Ⅴ「圧し折りと解説とポストアポカリプス」

 ******



 いきなり異世界に落ちたオウカ。最初は原因である【オートクレール】を圧し折ろうとした。


『その程度では折れません。それに折れた所で修復します』


 <アーティファクト>や<オブジェクト>はある程度の自己修復機能を持つモノが多い。周囲や所有者の魔力を吸収して修復する。その中でも<冥刀>の自己修復機能は桁違いであり、モノによっては木っ端微塵になっても完全修復する。


「俺の気分が晴れる」


 物に当たる趣味はないが、今回はスッキリする。そんな彼に【オートクレール】は告げる。

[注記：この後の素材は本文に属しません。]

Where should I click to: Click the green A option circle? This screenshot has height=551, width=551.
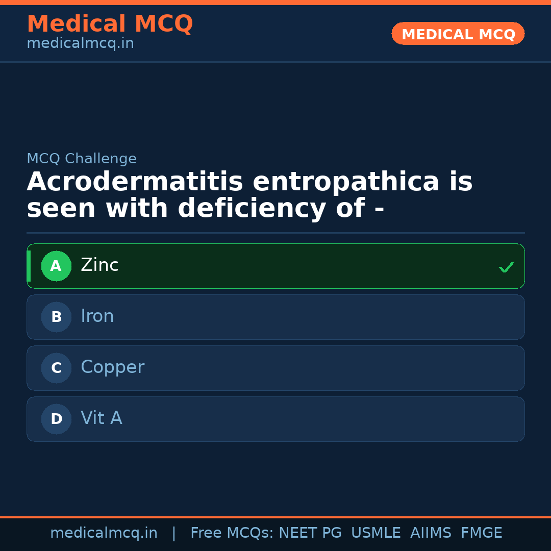point(56,266)
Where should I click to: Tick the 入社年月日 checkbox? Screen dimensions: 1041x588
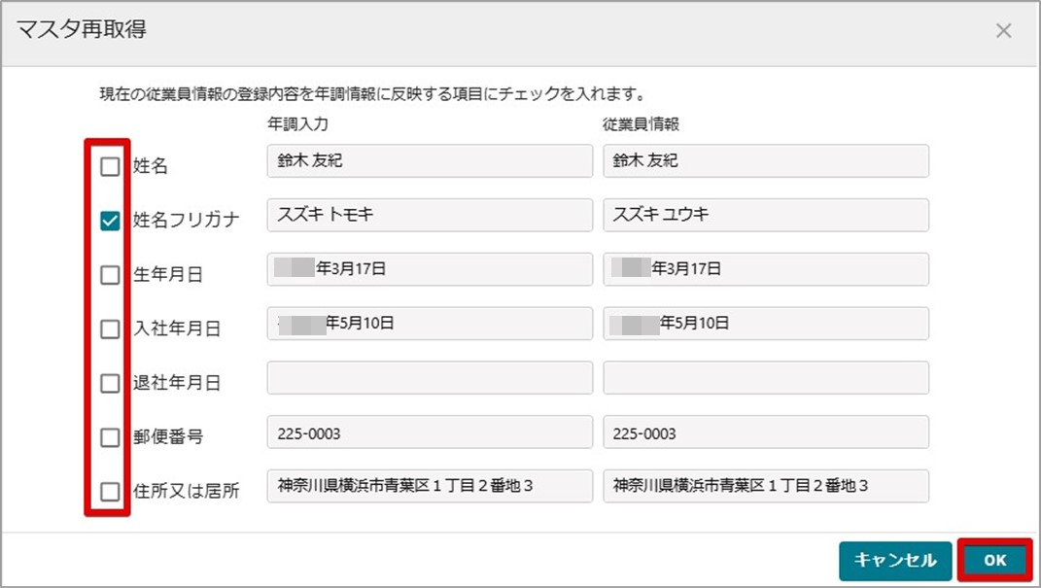(x=110, y=329)
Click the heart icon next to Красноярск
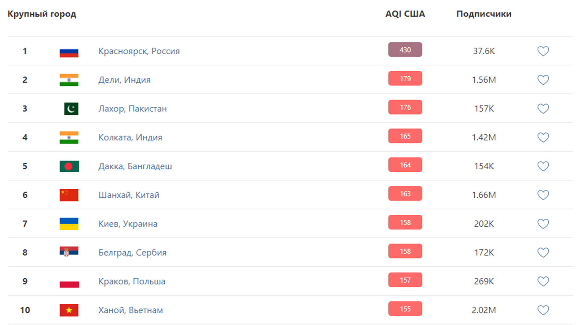Screen dimensions: 578x325 click(543, 51)
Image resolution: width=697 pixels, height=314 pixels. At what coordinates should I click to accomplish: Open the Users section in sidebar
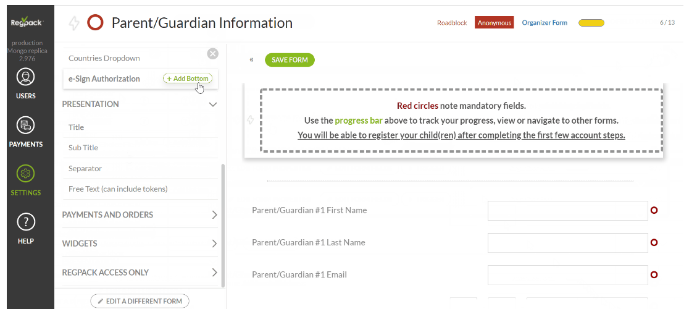point(25,78)
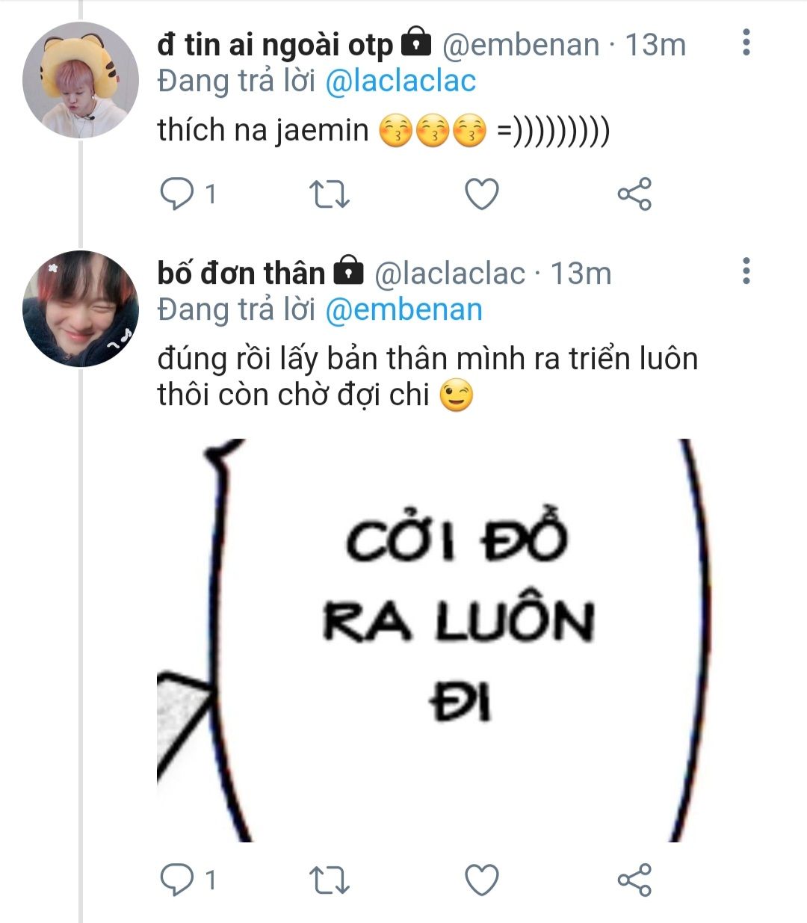Open the 'bố đơn thân' display name
The height and width of the screenshot is (923, 807).
point(241,274)
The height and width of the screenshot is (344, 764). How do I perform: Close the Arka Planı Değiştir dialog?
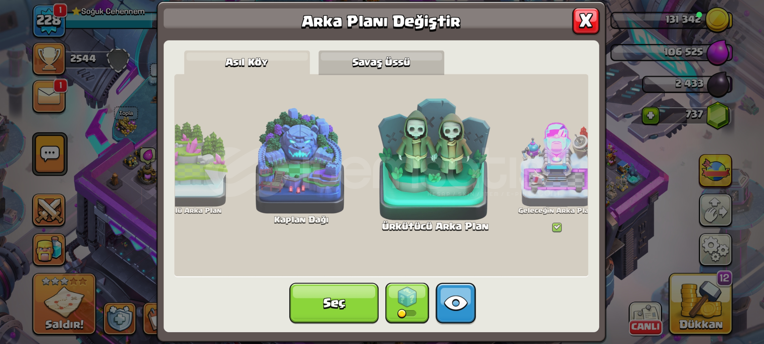point(586,21)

『短絡的ですね。それに貴方にはありがたいと思いましたが?』

「は?」


 意味不明な言葉に首を捻るオウカ。【オートクレール】は続ける。


『ここは過去の世界です』

「……おいおいマジか」

『マジです』


 これこそが【オートクレール】のチカラ。しかも劣化しているのにこういう事が可能である。


『帰還する際に、あまり時間が経っていないように出来ますので』

「……」


 澄ました声の解説。理解は出来るが納得は出来ない。取り敢えず、


「フン!」

『痛っ!?』


 オウカはそのへんにあった大きな石で思いっきり【オートクレール】をブン殴った。



******



 そこから一人と一振りの旅が始まった。とは言え、実はこの移動がかなりの無茶だったせいで、出だしから躓いて困った事にはなった。だが、事前に予測していた【オートクレール】の準備でどうにかなった。

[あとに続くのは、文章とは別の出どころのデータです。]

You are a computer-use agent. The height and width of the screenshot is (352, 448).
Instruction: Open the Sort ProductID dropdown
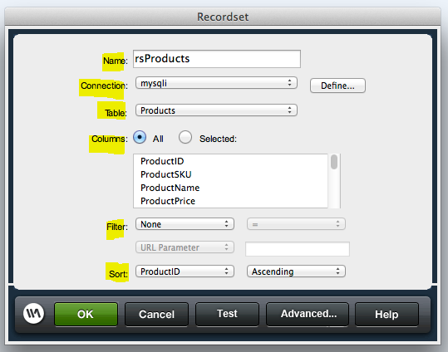point(185,271)
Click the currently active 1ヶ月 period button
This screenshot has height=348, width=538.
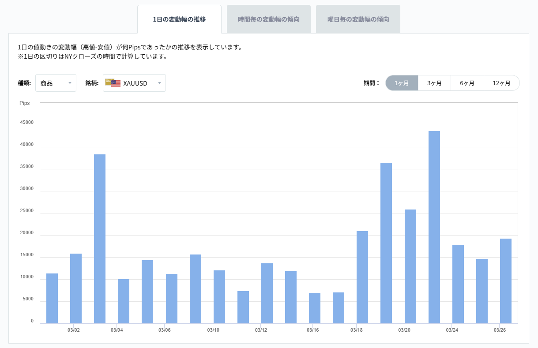402,82
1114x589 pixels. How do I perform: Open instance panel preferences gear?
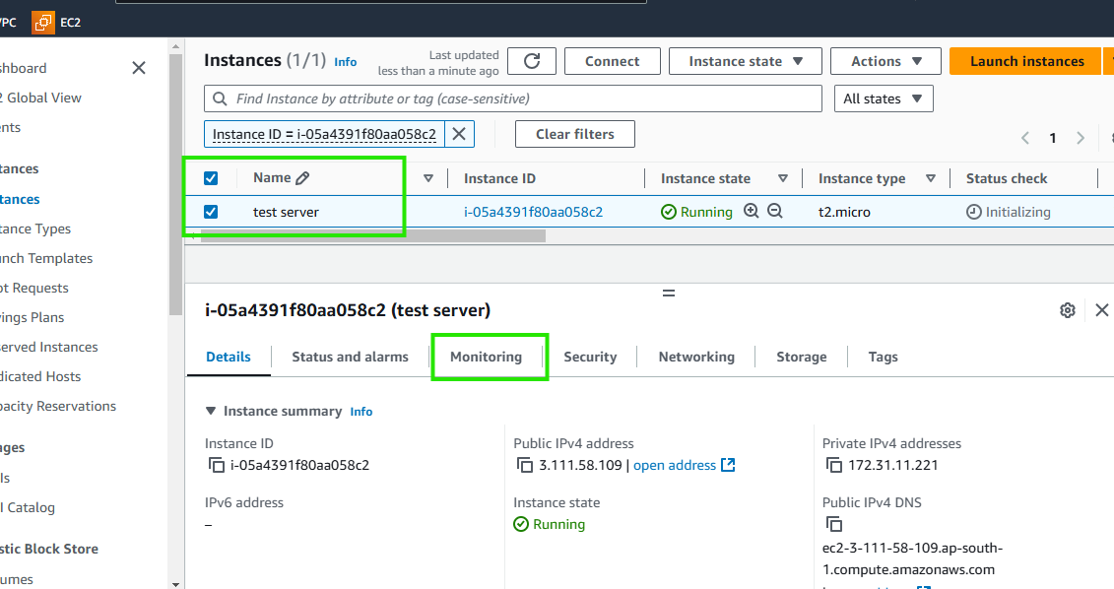click(x=1067, y=309)
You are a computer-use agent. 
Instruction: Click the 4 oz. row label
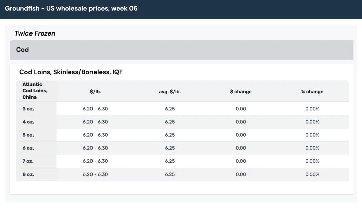tap(28, 122)
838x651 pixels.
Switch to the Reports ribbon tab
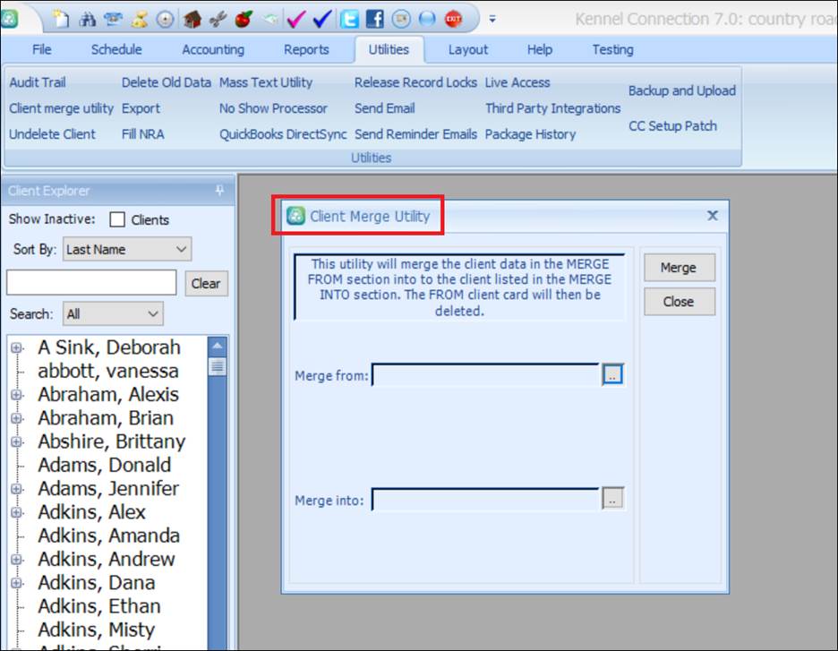[306, 49]
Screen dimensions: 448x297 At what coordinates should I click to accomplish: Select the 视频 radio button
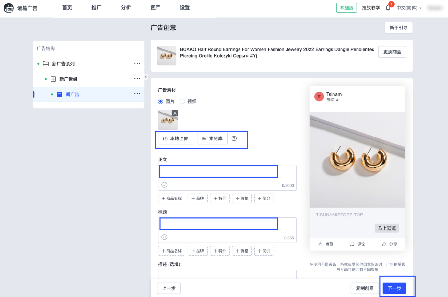182,101
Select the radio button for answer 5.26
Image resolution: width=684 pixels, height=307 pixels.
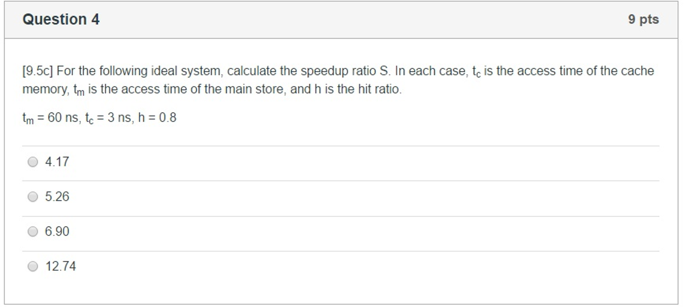pyautogui.click(x=33, y=197)
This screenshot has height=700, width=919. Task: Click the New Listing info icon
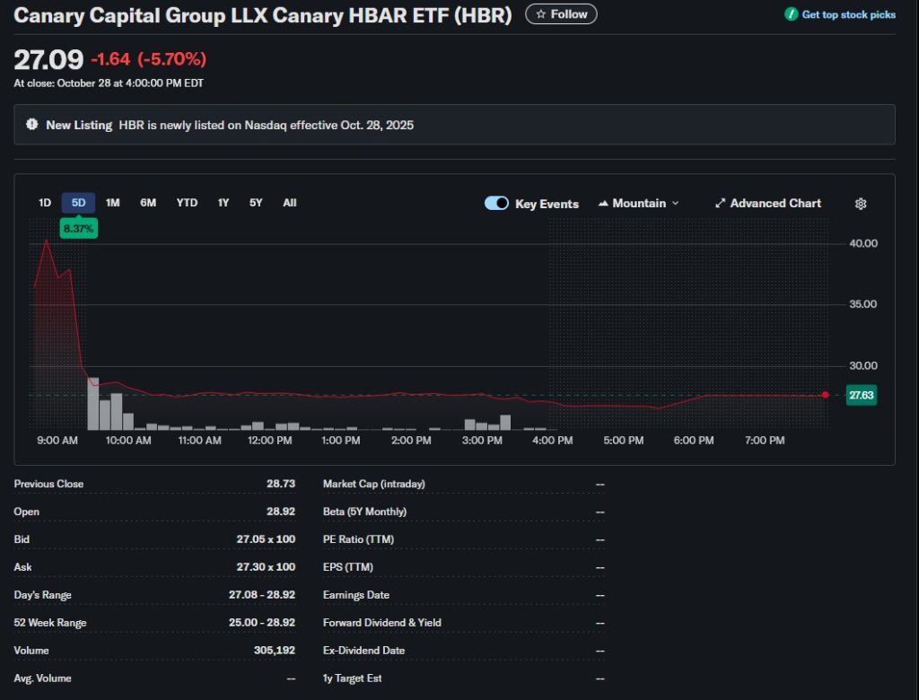pos(32,125)
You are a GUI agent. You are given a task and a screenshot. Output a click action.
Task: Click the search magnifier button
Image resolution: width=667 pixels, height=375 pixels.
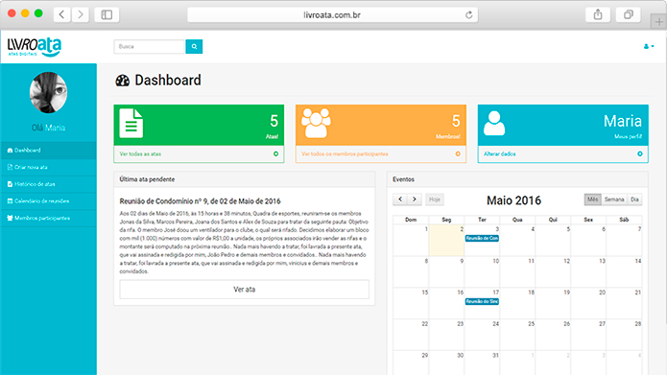click(x=194, y=47)
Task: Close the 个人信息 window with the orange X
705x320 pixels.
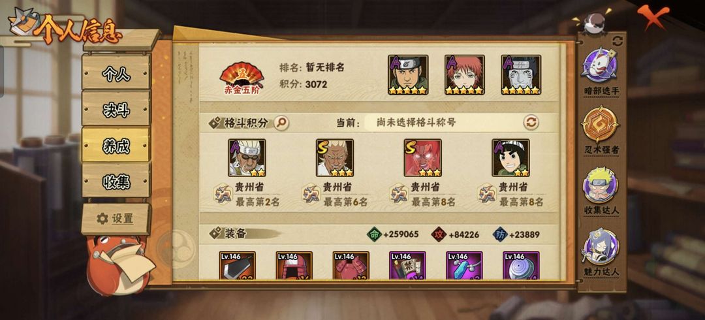Action: pos(653,16)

 この世界はいわゆるポストアポカリプス。しかも、異世界系<ダンジョン>の様子を知る限り、終焉が完全に確定した世界。

 こうなった経緯はと言えば、


『きっかけはどこも一緒ですね』


 こちらでも、オウカがいた世界と同じように、突如として異空間から怪物が発生した。ところが、対抗する人が少なく、混乱が続き、犠牲者がかなり出た。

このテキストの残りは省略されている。